**Job A**
Turn the entries into a JSON list of strings with one string per line, leaving out blank lines and pictures. Start with the line containing "Identify the location of info-i: i." and go through the final line of the entries.

I will say in my limited research with recessed lights, I really wish Inovelli could give us the option to toggle their soft start / slow ramp on off to improve time to on at low levels. The drivers in many recessed lights have their own internal slow start whether through design or through cost cutting.

If this is what I think it is, you can control that by changing the ramp rate on the device through your z-wave hub. I believe it defaults to 3 seconds, but it can be set as low as 0 to make the device jump virtually instantly to the desired output level when the switch is turning on or off.

This particular parameter can also be set on the switch itself using the config button. I set it to 10s in the video to show the slow fade performance.

This is seriously impressive and SO helpful! You should see the rewards points you earned for submitting the bulbs in our Rewards Points Opportunity | Compatible Bulb & Fan Survey

Thanks again!


In previous threads I’ve seen it referred to, I thought it was a different feature. It may be I’m just seeing a built in slow start in the LEDs.

**Data excerpts**

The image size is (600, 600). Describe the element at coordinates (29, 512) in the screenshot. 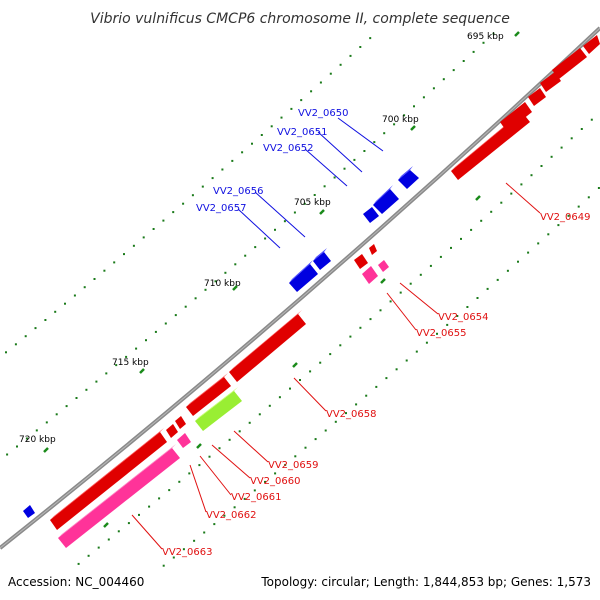

I see `gene-blue-lower-left` at that location.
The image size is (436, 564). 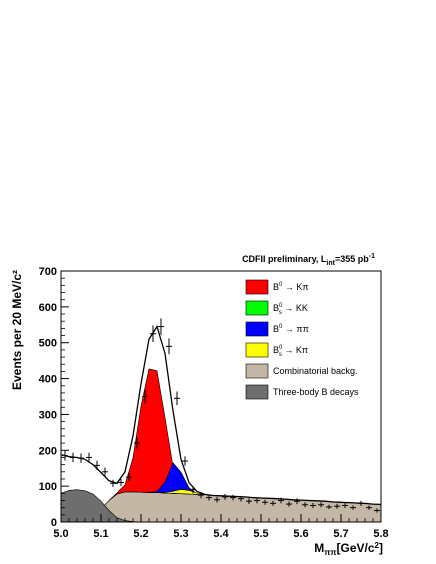 I want to click on x-tick-label: 5.6, so click(x=300, y=534).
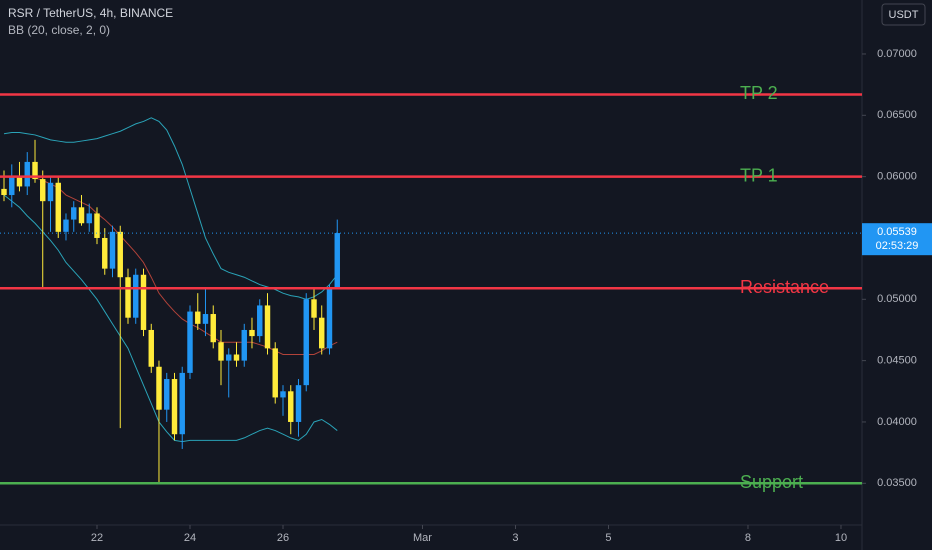 This screenshot has width=932, height=550. Describe the element at coordinates (283, 538) in the screenshot. I see `x-tick-label: 26` at that location.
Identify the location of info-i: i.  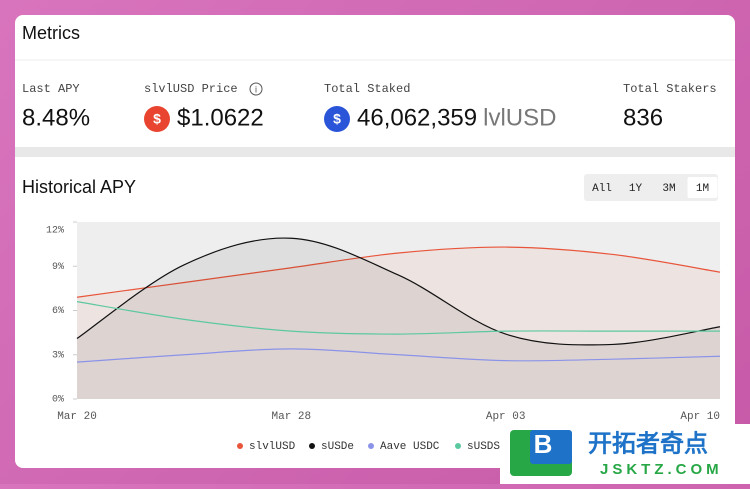
(256, 89).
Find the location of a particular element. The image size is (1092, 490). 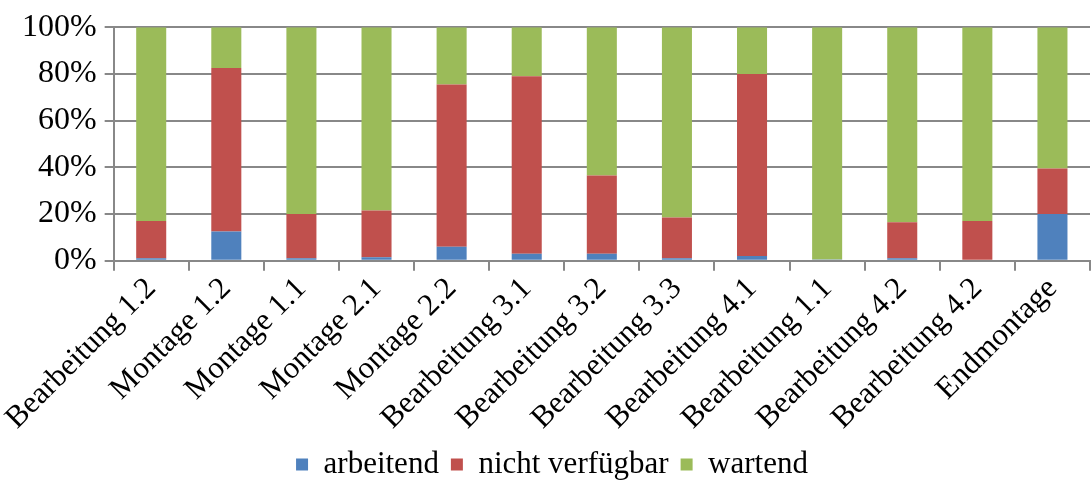

legend-label: wartend is located at coordinates (758, 462).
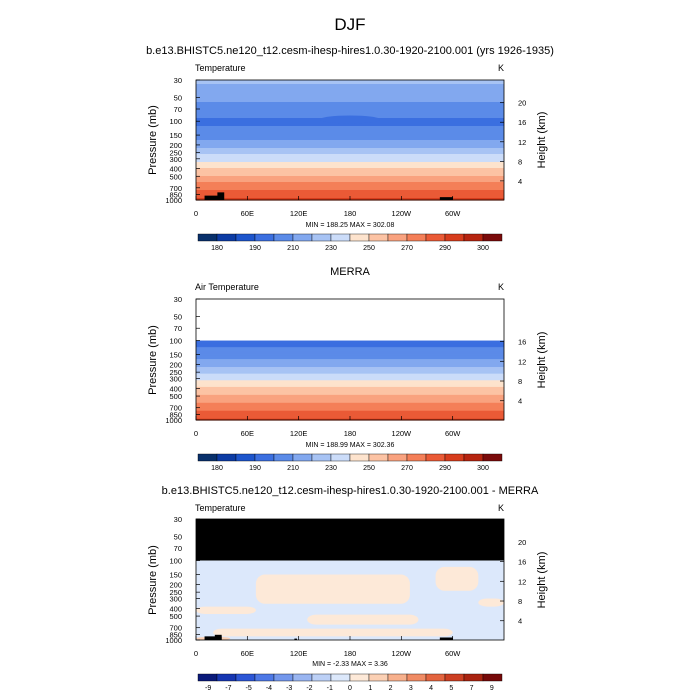  What do you see at coordinates (350, 434) in the screenshot?
I see `x-tick-label: 180` at bounding box center [350, 434].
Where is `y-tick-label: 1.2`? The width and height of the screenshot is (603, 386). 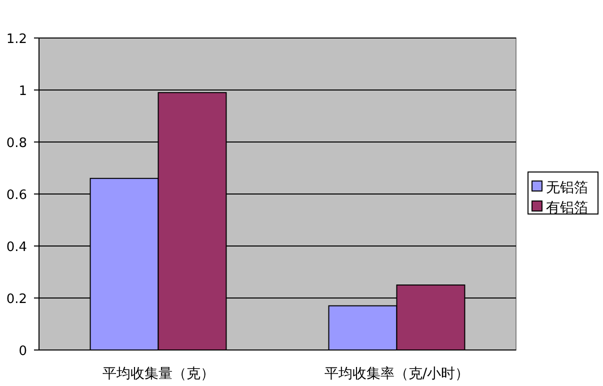
y-tick-label: 1.2 is located at coordinates (16, 40).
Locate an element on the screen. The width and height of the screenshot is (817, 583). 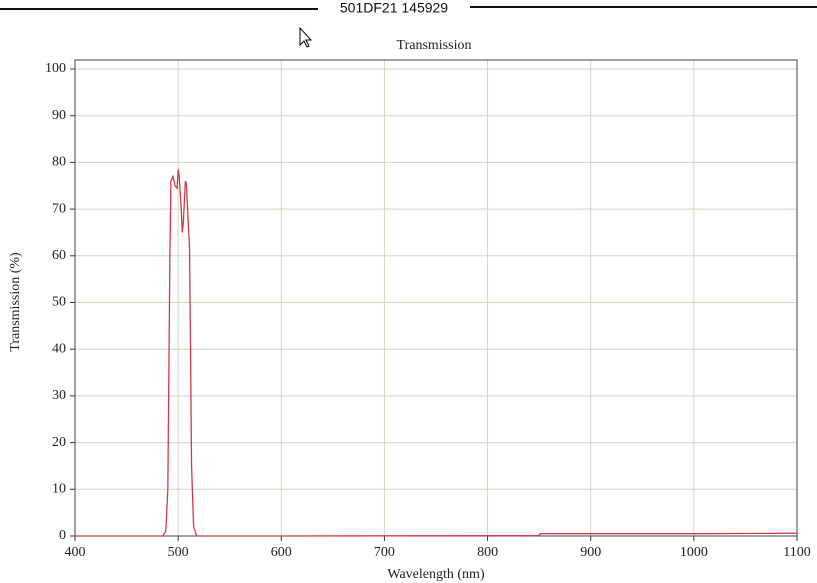
cursor is located at coordinates (306, 37).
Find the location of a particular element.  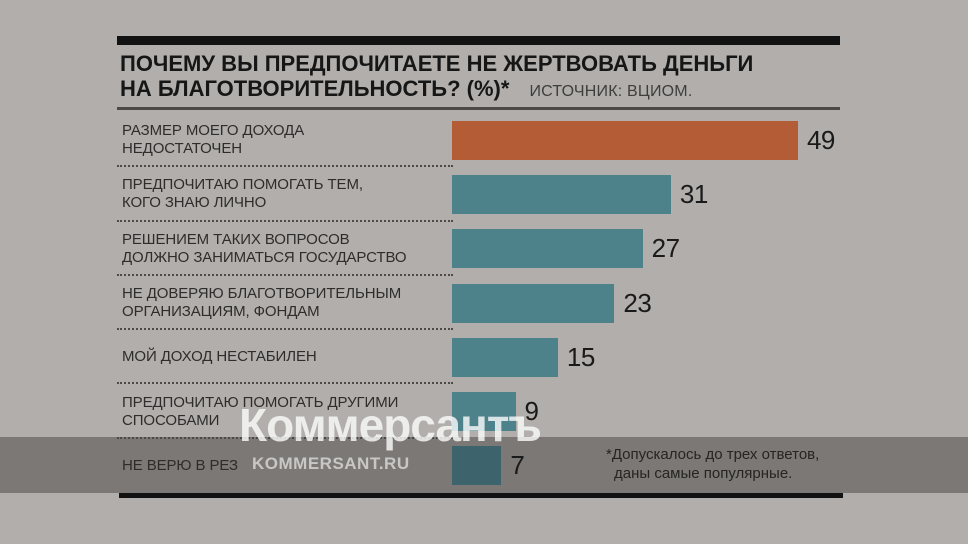

bar-value: 23 is located at coordinates (638, 302).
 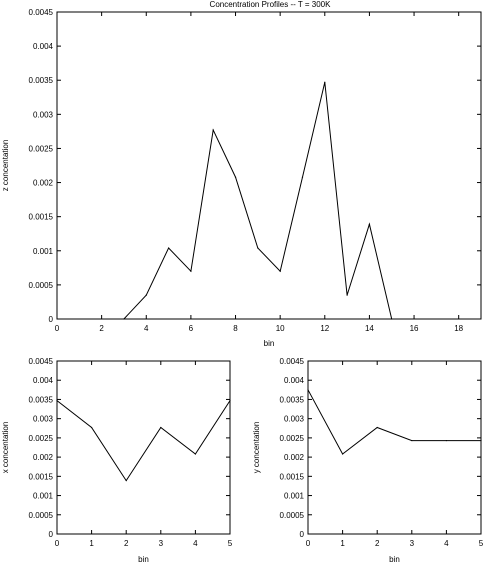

**Job B**
Continue the forum discussion about ramp rate and slow start in recessed lights from its last line.

**Written answer A**
[
  "Identify the location of info-i: i.  ",
  "(256, 89).",
  "Find the location of a particular element. The image size is (1092, 490). ",
  "legend-label: wartend is located at coordinates (758, 462).",
  "  What do you see at coordinates (350, 434) in the screenshot?",
  "I see `x-tick-label: 180` at bounding box center [350, 434].",
  "Where is `y-tick-label: 1.2`? The width and height of the screenshot is (603, 386). ",
  "y-tick-label: 1.2 is located at coordinates (16, 40).",
  "Locate an element on the screen. The width and height of the screenshot is (817, 583). ",
  "cursor is located at coordinates (306, 37).",
  "Find the location of a particular element.  ",
  "bar-value: 23 is located at coordinates (638, 302)."
]

**Written answer B**
You can try setting the minimum level on the switch itself using the config key combo code. While in that mode, the up and down switches give you precise control of the power level at 1% increment without additional delays from the switch, so you can just keep pressing up until the light start to grow. If there is indeed a built-in slow start (I noticed that on some of the lights I tested), then it would be quite noticeable when changing the setting this way.

Generally, I also find that it only happens if you give it close to the minimal power, so if you didn’t mind losing a few % of dimming range, setting the minimum a few % higher than the absolute minimum seem to make the problem go away for the lights I tested. (Which isn’t really an ideal solution for me given my goals.)

When you tap up on the paddle, there’s

  1. A delay (700ms) so that the switch can make sure you’re done tapping and not doing a multi-tap gesture
  2. A ramp from 0 to the target power level (default 3 seconds, but configurable)
  3. At some point, power crosses the LED’s minimum threshold (which is often not 0) and the LED comes on.

When I disable the delay (and multi-tap support) and set the ramp rate time to 0, my lights come on instantly, the same as if I was using a dumb switch, so there doesn’t seem to be any inherent switch-induced delay that can’t be removed.

With default configuration, it takes close to 2.2 seconds for my lights to come on at all, because it first waits for the delay, then does a 3-second ramp, but my LEDs don’t turn on until they reach ~45% power, so even though it’s ramping up, there’s no response from the LED for almost 1.5s.

To fix this, I set the ramp rate to 0, and I set the minimum level to 45, so that when the switch turns on, even at 1%, it’s enough to give immediate response on the bulb.

You can find the correct minimum for your bulbs either through experimentation, or through the Bulb Compatibility list if someone else has found it and posted it in that thread.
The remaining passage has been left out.